No Prayer For Secondary Evidence Should Have Been Allowed Without Seeking Proof Of Existence And Loss Of Original Will: HP HC
While exercising its civil jurisdiction, the Himachal Pradesh High Court directed the Trial Court to allow the Respondents further opportunity to prove the existence and loss of alleged original Will, strictly in accordance with law and thereafter pass orders afresh on the application seeking leave to prove the Will by way of secondary evidence.
Finding that the Respondents had failed to show due compliance to the provisions of Section 66 of the Evidence Act,1872, a Single Judge Bench of Justice Satyen Vaidya observed that “the plaintiffs, on one hand, had failed to produce sufficient credible material before learned trial Court to prove the existence of original Will executed by Smt. Pushpa Rani and on the other they had also failed in proving its receipt by Ms. Renu Gupta, Patwari Halqua and her refusal to return the same to the plaintiffs”.
Advocate Karan Singh Kanwar appeared for the Petitioner, whereas Advocate Rupinder Singh appeared for the Respondent.
Going by the background of the case, the parties were real siblings wherein the Respondents had filed a suit for declaration that they had inherited the share of their late mother in the subject property based on her unregistered Will. Petitioners by way of their written statement had specifically denied the execution of Will by their mother in favour of Respondents who had not even produced the original Will on record. It was alleged that Respondents visited the Patwari for mutation of the subject property and handed over the original Will to her after which the documents were attested in favour of all the parties in equal shares. Despite repeated requests, the Patwari had not returned the original Will to the Respondents and thus, they had placed a photocopy of the alleged Will of their late mother on record and had filed an application under Section 65 of the Evidence Act seeking leave of the Court to prove the Will of their late mother by way of secondary evidence. The Petitioners contested the application by specifically denying the execution of Will by their late mother and stated that the contentions of the respondents with respect to the original Will being in possession of the Patwari was fabricated. The Trial Court however allowed the application of the Respondents and granted them permission to prove the Will by leading secondary evidence. Hence, present petition.
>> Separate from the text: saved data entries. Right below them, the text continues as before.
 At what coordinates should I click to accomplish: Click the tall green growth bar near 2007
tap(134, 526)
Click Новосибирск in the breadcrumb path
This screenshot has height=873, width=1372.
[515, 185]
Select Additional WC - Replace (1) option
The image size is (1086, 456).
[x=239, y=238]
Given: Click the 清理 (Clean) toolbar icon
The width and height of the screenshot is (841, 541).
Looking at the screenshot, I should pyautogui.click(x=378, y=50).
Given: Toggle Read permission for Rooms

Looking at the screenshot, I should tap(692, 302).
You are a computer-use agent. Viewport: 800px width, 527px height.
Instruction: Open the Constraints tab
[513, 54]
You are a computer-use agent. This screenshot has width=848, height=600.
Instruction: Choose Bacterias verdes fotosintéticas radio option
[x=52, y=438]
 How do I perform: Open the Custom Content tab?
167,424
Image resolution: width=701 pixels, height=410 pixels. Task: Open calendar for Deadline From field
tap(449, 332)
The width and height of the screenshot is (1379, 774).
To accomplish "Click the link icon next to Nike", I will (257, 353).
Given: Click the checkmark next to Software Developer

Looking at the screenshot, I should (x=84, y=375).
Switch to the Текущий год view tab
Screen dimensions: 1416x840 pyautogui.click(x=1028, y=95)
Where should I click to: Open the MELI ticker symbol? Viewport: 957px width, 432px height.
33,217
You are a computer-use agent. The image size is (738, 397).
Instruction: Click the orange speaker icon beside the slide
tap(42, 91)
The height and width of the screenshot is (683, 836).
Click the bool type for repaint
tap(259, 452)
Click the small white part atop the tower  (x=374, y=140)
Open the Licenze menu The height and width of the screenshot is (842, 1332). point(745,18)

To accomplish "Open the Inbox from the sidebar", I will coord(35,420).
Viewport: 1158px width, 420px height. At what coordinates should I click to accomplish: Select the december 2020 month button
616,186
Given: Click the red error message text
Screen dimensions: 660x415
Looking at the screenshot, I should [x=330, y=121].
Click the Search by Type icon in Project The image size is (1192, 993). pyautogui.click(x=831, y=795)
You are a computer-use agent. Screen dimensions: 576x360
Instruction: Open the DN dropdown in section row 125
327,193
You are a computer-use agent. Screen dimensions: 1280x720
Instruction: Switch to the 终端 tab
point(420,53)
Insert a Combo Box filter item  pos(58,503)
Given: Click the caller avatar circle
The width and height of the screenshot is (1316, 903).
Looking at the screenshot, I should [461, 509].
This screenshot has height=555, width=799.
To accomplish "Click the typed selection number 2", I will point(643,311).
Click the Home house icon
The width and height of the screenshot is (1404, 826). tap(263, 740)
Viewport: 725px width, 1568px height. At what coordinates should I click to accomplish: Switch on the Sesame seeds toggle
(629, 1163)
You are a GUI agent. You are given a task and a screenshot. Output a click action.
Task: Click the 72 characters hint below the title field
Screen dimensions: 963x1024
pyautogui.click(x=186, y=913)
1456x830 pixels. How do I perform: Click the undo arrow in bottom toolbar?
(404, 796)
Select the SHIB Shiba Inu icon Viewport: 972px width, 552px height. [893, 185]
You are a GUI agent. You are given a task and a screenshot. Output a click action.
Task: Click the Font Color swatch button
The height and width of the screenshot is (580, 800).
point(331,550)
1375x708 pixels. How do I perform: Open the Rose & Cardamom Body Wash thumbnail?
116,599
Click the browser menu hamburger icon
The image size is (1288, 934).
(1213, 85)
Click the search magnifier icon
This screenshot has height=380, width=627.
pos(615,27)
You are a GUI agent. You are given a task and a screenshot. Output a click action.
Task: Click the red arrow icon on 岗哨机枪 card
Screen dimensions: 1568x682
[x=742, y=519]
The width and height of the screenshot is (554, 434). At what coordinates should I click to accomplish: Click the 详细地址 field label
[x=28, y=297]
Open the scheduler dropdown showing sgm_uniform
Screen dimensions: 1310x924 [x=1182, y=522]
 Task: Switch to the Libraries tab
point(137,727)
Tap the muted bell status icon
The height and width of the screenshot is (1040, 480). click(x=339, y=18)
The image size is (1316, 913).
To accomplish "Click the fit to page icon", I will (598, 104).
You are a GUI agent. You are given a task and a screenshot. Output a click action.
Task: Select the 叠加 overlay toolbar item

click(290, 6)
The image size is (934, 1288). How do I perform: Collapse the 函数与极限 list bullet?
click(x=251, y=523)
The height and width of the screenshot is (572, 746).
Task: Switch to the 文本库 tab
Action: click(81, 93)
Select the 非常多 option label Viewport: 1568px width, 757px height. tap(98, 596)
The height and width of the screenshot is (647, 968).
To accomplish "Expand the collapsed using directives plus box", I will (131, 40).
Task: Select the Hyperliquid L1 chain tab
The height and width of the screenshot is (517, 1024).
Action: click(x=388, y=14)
After considering the submission, the Bench navigated through Section 65 of the Evidence Act which provided that the secondary evidence may be given of the existence, conditions or contents of a document, when the original is shown or appears to be in the possession or power of any person legally bound to produce it, and when, after the notice mentioned in Section 66, such person does not produce it.
The Bench further observed that the present case could also have been covered under Section 65(c) of the Evidence Act, according to which the secondary evidence may be given when the original had been destroyed or lost or when the party offering evidence of its contents could not, for any other reason not arising from his own default or neglect, produce it in reasonable time.
The High Court noted that the Respondents had allegedly issued a notice to the Patwari when the original Will was not returned to them under Section 66 of the Evidence Act, but the said notice was not placed on record.
Finding that the Respondents had failed to show due compliance to the provisions of Section 66 of the Evidence Act, the Bench clarified that no presumption could have been raised in respect of the issuance of notice to the Patwari, and hence for non-compliance of provisions of Section 66 of the Evidence Act only, the prayer as made for secondary evidence could not have been allowed.
Therefore, the Bench concluded that the Trial Court had erred in allowing the prayer of the Respondents for secondary evidence without seeking proof of the factum of existence and loss of the original document, in accordance with law.
Cause Title: Rakesh Kumar Duggal v. Rajeev Kumar Duggal and Ors.